AdaGrad under Anisotropic Smoothness
This work addresses a theoretical problem for researchers and practitioners in machine learning, providing incremental insights into adaptive optimization methods.
The paper tackles the theoretical gap in understanding the advantages of adaptive gradient methods like AdaGrad over uniform step-size methods in large batch settings, showing that under anisotropic smoothness and noise conditions, AdaGrad achieves faster convergence with better dimensional dependence, supported by experiments in logistic regression and instruction-following fine-tuning tasks.
Adaptive gradient methods have been widely adopted in training large-scale deep neural networks, especially large foundation models.
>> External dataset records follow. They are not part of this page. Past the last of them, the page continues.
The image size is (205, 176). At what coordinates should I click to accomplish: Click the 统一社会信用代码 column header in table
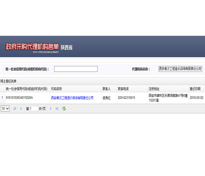point(27,89)
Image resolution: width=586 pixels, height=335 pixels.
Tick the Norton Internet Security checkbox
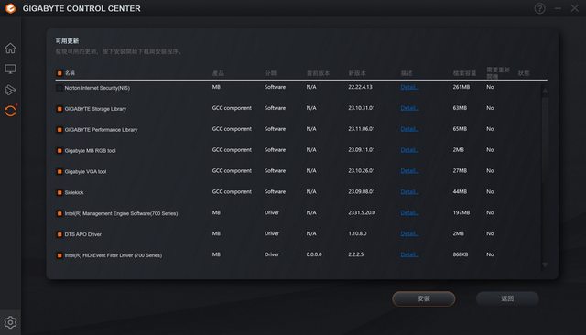pyautogui.click(x=59, y=88)
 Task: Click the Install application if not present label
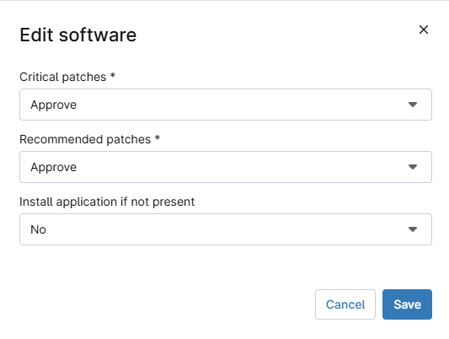coord(107,202)
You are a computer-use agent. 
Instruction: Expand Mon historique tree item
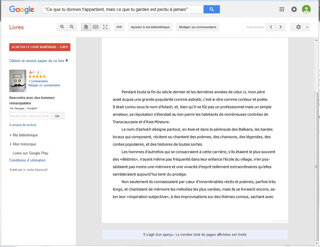click(11, 144)
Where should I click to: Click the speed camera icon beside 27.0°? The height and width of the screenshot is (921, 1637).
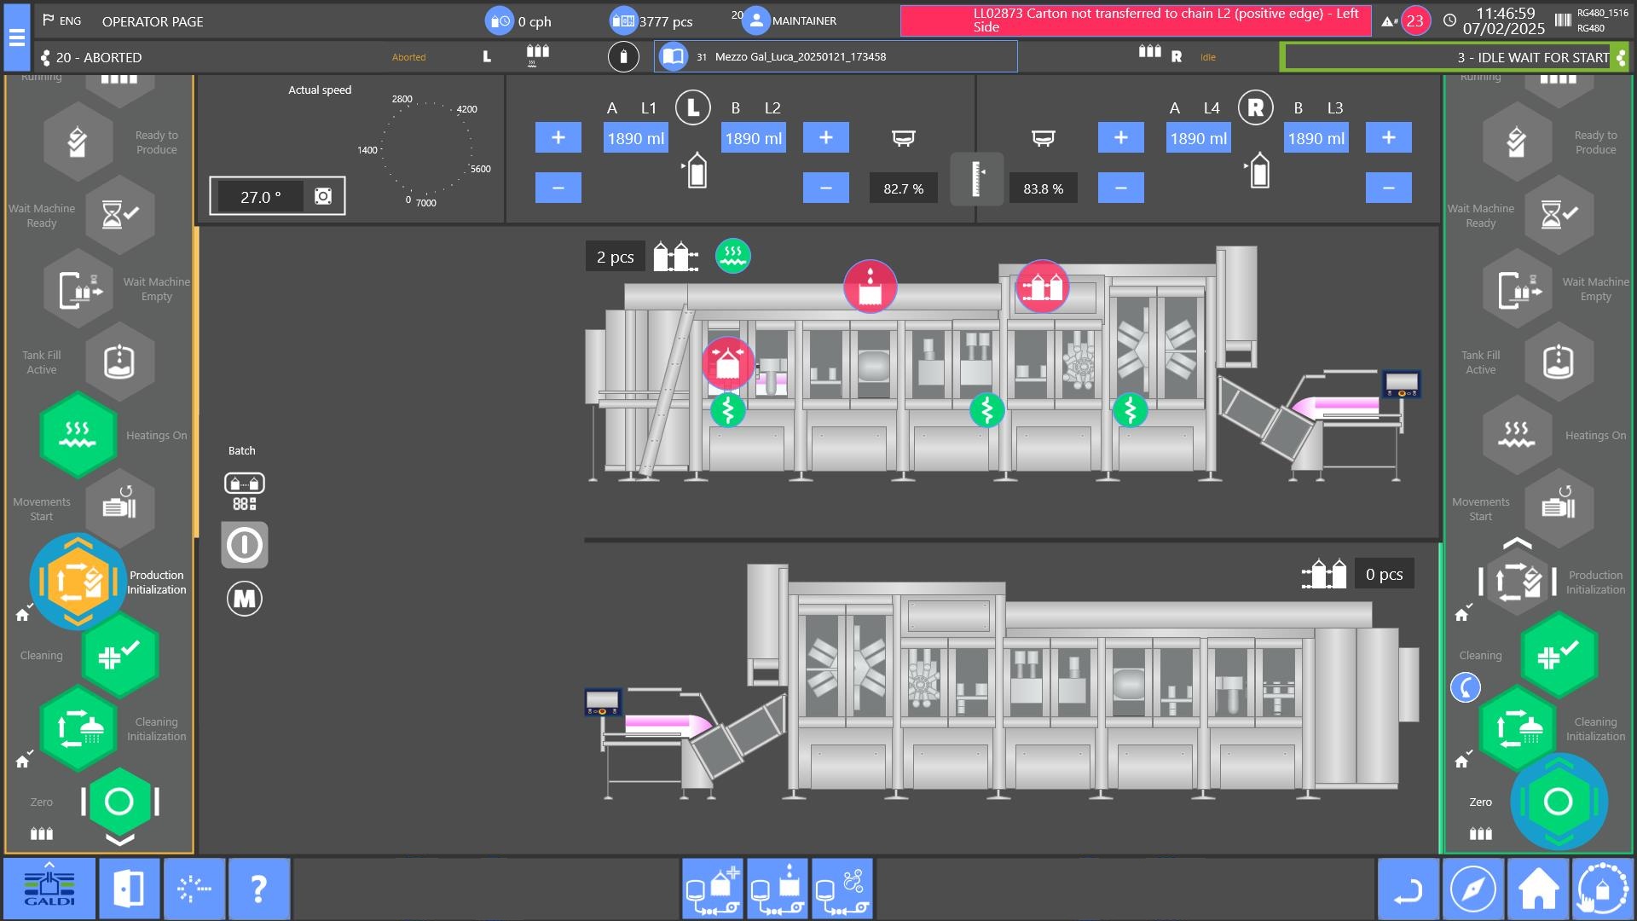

Despite the huge success in practice, their theoretical advantages over classical gradient methods with uniform step sizes across all coordinates (e.g. SGD) have not been fully understood, especially in the large batch-size setting commonly used in practice. This is because the only theoretical result that can demonstrate this benefit was obtained in the original paper of Adagrad for convex nonsmooth objective functions, which is insufficient for large batch algorithms. In this work, we attempt to resolve this gap between theory and practice by proposing a novel anisotropic generalized smoothness assumption and providing corresponding analyses of Adagrad. It is shown that under anisotropic smoothness and noise conditions, AdaGrad can achieve faster convergence guarantees in terms of better dimensional dependence than algorithms with uniform step sizes across all coordinates. Experiments in logistic regression and instruction following fine-tuning tasks provide strong evidence to support our novel assumption and theoretical analysis.